Don't get sideswiped by surprise expenses. From trash pickup to monthly maintenance, here are five additional costs you may need to build into your budget.
1. Property taxes.
When you become a homeowner, you don't just have to pay your mortgage—you also owe property taxes, which are calculated as a percentage of the assessed value of your home.
Property tax rates vary widely from state to state, and the amount you owe also depends on the value of your home.
For example, if local property taxes are 2% and your home is assessed at $200,000, you would owe $4,000 a year in property taxes. That number would go up for a more expensive home and decrease for a house assessed at a lower value.
Different states and localities offer different options for paying your taxes. Some homeowners set aside property tax payments in a monthly escrow account when they pay their mortgage each month. Others prefer to pay property taxes in one lump sum at the end of the year.
However you decide to make your payment, be sure to set money aside either through your mortgage lender or on your own, so you're prepared to pay your tax bill each year.
2. Unexpected maintenance and repairs.
When you become a homeowner, it's a good idea to expect the unexpected.
Surprise expenses are bound to pop up from time to time, whether your furnace dies in the middle of winter or you need to hire a professional to remove a dead tree from your yard. Costs vary based on the project and your location, but major home repairs—like a roof replacement or foundation repair—can exceed several thousands of dollars.
While you can't predict the future, you can plan ahead by setting aside money in a rainy-day fund.

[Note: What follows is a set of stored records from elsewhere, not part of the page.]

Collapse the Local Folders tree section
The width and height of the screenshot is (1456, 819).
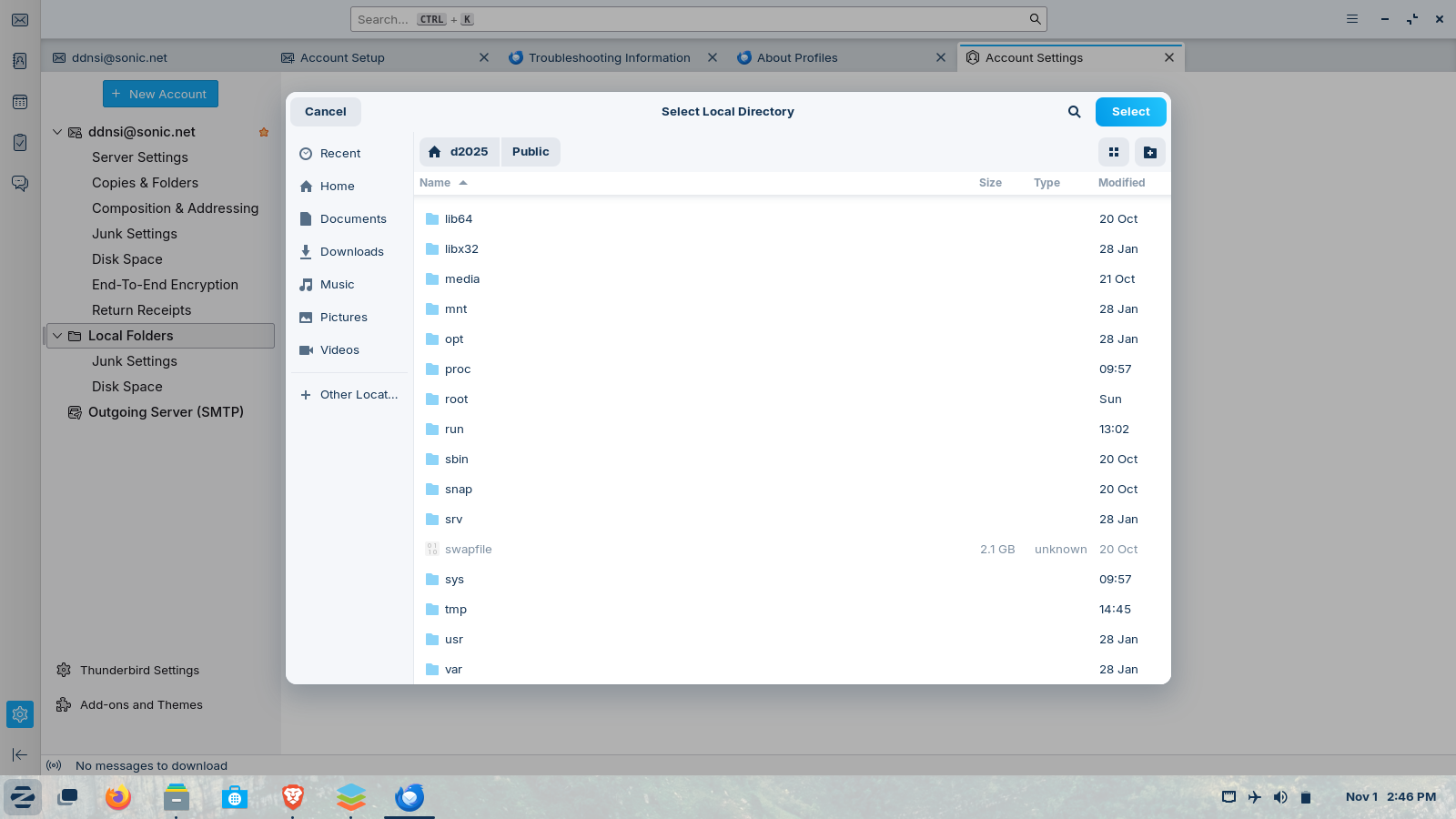pos(57,336)
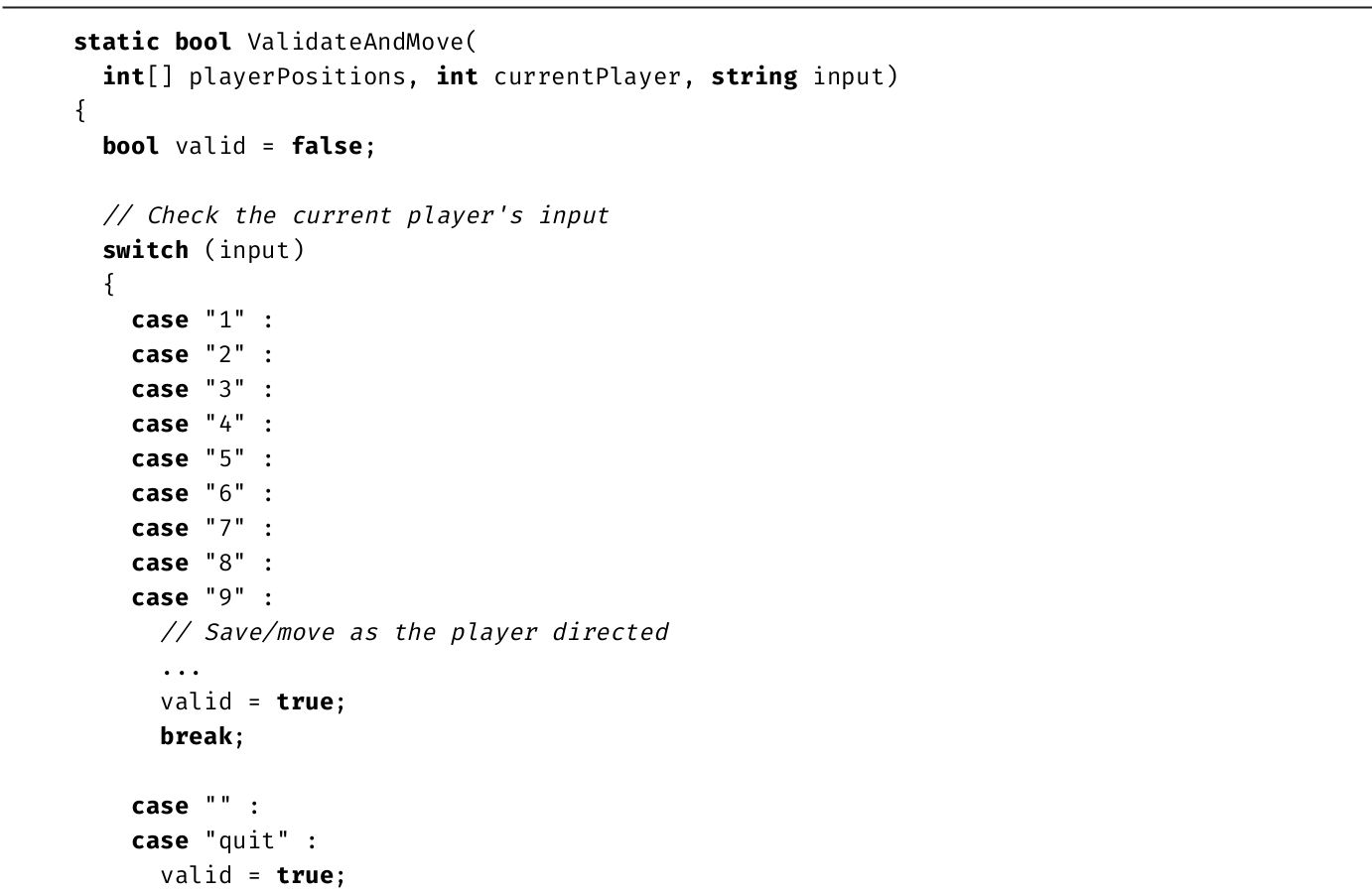Screen dimensions: 1372x893
Task: Click the currentPlayer parameter name
Action: 588,76
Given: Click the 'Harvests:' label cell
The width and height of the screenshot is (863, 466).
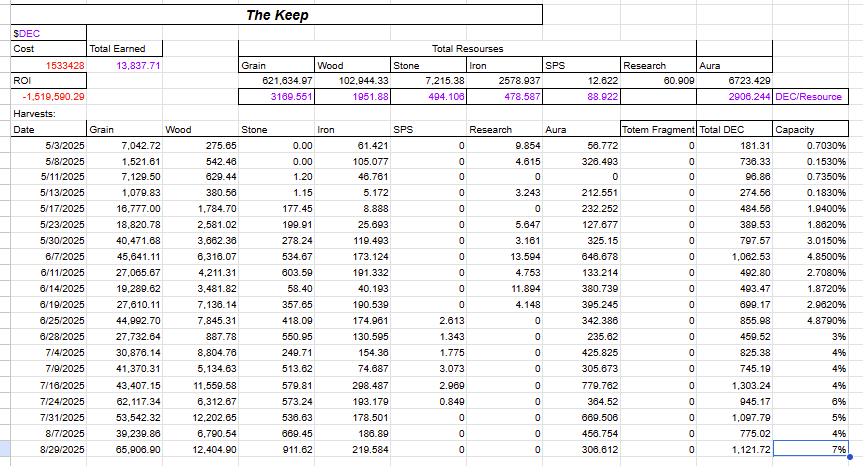Looking at the screenshot, I should coord(48,113).
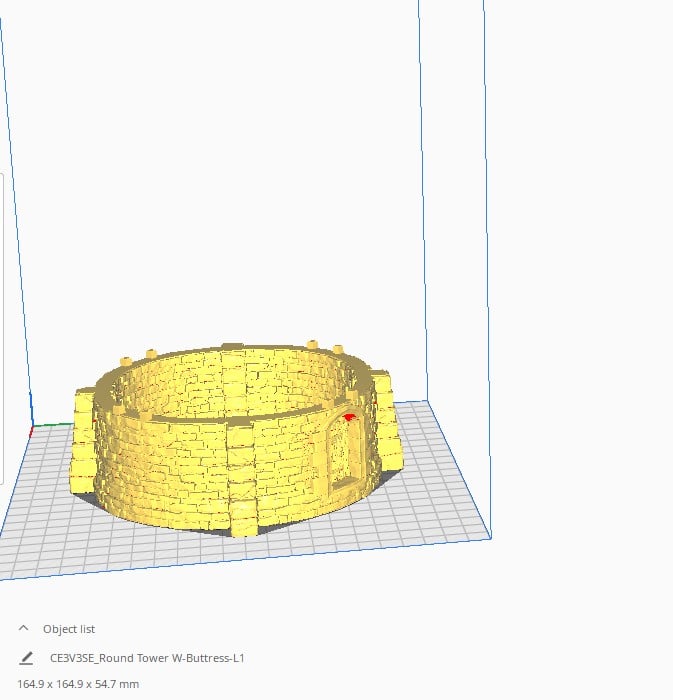Click the Object list header label

(x=69, y=629)
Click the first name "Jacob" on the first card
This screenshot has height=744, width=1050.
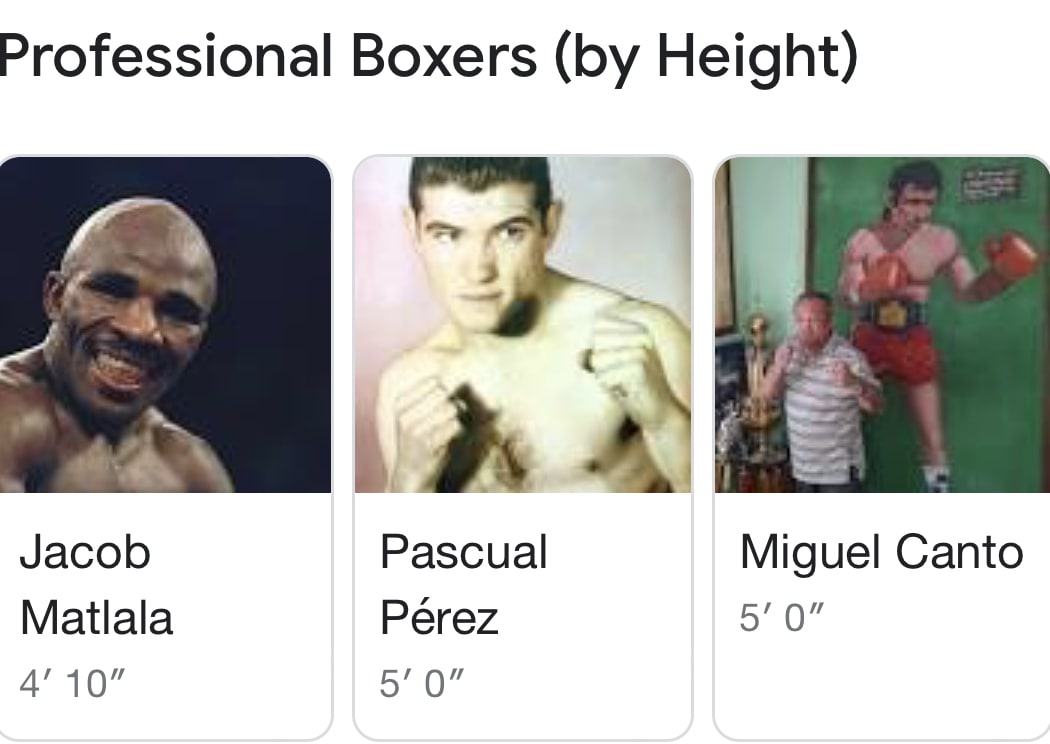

Bolster your savings account with regular contributions every time you get paid. That way, you'll be ready to face unexpected expenses that could come up down the road.
3. Trash pickup.
Chances are you already budgeted for utilities like gas, electricity, and water. But don't overlook the important (albeit smelly) task of trash removal, which can cost anywhere from about $20 to $80 a month, according to Moving.com.
Your garbage bill may come directly from your city or municipality, or the charge could be rolled into another bill, like your water bill. In addition to trash removal, keep an eye on your bills to see if you owe for other key local services, like snow removal or street lighting.
4. Condo assessments.
If you purchased a condo or a home within a homeowner's association, you may have already planned to pay monthly homeowner's association fees. But you may not have bargained for the cost of special condo assessments.
Special assessments are extra fees you may owe if your building or homeowner's association faces a large, unexpected expense. These one-time fees are usually distributed among all homeowners within an association to help offset an expense that isn't covered by your monthly dues or your HOA's reserve funds.
Assessments shouldn't come up often, but it's a good idea to be aware that they occur. It's common to see special assessments in the event of an emergency, like major building damage from a storm or a broken elevator that needs to be replaced. The exact amount you owe will depend on the cost of the project and the number of homeowners in your association.
5. Special city levies.
Similar to condo assessments, levies are one-off expenses that might come up for improvements in your neighborhood or city.
Your property taxes help fund your local municipality, but in some cases, you may have to pay a little extra for a levy that provides additional services in your community. For example, if the residents on your block petition the city to add a new speed bump, you may receive a bill to help pay for a portion of the project.
States and municipalities impose limits on levies, which means your city can't send surprise bills left and right—but it's still a good idea to be prepared in case a levy comes up.
Owning a home can be challenging but also rewarding. By going into homeownership with your eyes open to all the potential costs, you'll be mentally and financially prepared to handle one-off repairs and recurring bills.